Dataset extract>
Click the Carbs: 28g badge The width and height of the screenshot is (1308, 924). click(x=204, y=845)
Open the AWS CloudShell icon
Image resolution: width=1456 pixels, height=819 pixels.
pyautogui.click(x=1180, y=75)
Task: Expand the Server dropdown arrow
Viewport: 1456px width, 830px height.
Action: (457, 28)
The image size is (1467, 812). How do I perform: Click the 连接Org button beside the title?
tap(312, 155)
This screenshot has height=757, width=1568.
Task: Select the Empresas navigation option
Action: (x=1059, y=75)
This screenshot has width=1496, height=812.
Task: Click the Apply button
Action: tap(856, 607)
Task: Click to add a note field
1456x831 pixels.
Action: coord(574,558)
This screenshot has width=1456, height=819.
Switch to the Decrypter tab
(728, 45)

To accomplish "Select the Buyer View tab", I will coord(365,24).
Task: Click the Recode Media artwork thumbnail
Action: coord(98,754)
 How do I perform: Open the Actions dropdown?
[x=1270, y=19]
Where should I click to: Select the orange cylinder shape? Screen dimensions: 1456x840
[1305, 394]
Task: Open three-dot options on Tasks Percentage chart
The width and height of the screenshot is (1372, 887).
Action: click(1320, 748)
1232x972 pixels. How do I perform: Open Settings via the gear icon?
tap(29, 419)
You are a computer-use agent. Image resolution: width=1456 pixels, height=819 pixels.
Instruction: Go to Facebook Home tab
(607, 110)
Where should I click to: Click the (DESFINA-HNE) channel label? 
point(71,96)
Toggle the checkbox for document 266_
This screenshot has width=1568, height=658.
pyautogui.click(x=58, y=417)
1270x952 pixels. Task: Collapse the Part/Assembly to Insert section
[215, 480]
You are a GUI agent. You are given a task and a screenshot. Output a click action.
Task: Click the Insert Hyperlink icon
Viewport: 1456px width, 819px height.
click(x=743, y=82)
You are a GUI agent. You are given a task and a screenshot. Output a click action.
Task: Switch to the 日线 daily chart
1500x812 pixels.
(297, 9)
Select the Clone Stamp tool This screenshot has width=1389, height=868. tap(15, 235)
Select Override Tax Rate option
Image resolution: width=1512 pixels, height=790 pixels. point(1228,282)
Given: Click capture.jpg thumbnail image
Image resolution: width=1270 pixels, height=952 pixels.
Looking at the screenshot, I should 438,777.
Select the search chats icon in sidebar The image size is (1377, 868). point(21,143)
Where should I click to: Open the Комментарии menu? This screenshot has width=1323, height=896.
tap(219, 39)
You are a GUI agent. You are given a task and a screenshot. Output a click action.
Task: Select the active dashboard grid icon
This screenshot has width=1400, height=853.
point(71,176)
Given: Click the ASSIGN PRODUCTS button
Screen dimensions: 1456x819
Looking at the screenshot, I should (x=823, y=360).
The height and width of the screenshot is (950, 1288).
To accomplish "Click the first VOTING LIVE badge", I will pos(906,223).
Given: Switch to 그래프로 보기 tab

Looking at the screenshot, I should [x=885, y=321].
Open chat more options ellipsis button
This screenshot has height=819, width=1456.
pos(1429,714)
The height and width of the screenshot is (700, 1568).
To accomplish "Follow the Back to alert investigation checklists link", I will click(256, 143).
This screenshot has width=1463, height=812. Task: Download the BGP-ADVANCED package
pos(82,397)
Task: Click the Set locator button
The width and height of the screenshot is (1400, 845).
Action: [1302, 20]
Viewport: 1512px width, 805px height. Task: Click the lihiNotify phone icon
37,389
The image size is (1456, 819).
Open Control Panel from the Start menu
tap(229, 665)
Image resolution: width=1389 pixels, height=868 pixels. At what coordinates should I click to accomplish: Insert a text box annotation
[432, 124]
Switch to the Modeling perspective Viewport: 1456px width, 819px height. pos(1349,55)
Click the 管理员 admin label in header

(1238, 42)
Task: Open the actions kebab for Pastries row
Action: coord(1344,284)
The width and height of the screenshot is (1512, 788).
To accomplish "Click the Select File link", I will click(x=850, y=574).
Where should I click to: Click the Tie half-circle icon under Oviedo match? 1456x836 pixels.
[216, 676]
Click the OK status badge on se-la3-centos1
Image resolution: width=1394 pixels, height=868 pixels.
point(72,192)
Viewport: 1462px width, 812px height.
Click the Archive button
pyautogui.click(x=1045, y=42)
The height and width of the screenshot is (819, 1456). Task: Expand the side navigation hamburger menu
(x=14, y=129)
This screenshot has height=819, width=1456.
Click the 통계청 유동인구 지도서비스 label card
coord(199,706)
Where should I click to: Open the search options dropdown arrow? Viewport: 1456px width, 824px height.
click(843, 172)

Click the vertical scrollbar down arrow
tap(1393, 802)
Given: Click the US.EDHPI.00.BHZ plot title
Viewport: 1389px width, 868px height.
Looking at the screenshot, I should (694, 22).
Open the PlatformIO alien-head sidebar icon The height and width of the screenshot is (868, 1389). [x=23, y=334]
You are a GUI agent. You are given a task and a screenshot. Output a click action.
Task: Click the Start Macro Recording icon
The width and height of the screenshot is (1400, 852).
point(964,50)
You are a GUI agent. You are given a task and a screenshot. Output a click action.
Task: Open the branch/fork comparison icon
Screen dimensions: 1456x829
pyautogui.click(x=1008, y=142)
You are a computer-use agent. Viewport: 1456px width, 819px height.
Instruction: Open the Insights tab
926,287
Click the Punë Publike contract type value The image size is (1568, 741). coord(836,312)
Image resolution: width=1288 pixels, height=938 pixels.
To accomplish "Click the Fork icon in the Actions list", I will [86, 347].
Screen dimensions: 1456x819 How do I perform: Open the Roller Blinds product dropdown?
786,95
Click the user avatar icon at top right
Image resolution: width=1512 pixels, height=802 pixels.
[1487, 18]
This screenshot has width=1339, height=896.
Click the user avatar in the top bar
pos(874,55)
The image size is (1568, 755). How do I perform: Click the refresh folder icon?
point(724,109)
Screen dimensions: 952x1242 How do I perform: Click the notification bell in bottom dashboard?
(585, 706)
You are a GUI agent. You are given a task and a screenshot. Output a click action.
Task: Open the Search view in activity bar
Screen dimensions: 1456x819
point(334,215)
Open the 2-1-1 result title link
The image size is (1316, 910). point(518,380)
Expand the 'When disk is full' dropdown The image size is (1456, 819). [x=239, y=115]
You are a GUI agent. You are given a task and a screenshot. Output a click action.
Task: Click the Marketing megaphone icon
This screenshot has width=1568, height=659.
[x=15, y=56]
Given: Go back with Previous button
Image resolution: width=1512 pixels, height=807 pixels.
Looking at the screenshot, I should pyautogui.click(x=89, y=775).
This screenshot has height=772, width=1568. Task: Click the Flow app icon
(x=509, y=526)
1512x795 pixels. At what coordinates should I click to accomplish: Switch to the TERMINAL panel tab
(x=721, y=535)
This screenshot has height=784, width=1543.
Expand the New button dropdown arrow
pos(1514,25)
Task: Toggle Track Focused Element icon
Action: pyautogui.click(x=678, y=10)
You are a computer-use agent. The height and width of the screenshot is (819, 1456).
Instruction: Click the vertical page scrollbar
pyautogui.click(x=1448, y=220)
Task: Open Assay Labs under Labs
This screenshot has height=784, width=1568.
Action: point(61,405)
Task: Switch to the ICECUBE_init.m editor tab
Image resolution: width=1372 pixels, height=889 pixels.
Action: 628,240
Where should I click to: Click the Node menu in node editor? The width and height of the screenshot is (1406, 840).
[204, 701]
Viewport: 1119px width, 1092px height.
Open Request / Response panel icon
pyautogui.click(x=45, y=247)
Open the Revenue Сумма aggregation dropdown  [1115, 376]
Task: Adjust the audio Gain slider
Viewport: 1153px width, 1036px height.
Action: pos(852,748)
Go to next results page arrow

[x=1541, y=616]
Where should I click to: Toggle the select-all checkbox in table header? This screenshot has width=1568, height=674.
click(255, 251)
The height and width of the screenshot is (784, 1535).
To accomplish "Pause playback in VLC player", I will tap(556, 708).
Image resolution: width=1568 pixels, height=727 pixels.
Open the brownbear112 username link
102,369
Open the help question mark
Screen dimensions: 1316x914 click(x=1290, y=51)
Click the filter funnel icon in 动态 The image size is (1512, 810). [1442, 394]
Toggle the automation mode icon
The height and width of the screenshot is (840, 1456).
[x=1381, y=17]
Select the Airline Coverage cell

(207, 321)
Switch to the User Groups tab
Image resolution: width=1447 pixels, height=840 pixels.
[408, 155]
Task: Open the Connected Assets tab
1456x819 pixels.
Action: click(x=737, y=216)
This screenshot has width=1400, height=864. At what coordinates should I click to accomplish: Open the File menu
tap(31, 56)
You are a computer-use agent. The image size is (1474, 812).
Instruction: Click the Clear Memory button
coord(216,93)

What you should do>
Exact reproduction of the lines from the top of the material through the line where "Task: Open three-dot" appears is required, both boundary lines included, with no other output.

Solution for this task>
Click the Carbs: 28g badge The width and height of the screenshot is (1308, 924). click(x=204, y=845)
Open the AWS CloudShell icon
Image resolution: width=1456 pixels, height=819 pixels.
pyautogui.click(x=1180, y=75)
Task: Expand the Server dropdown arrow
Viewport: 1456px width, 830px height.
Action: (457, 28)
The image size is (1467, 812). How do I perform: Click the 连接Org button beside the title?
tap(312, 155)
This screenshot has height=757, width=1568.
Task: Select the Empresas navigation option
Action: (x=1059, y=75)
This screenshot has width=1496, height=812.
Task: Click the Apply button
Action: tap(856, 607)
Task: Click to add a note field
1456x831 pixels.
Action: coord(574,558)
This screenshot has width=1456, height=819.
Switch to the Decrypter tab
(728, 45)

To accomplish "Select the Buyer View tab", I will coord(365,24).
Task: Click the Recode Media artwork thumbnail
Action: coord(98,754)
 How do I perform: Open the Actions dropdown?
[x=1270, y=19]
Where should I click to: Select the orange cylinder shape? Screen dimensions: 1456x840
[1305, 394]
Task: Open three-dot options on Tasks Percentage chart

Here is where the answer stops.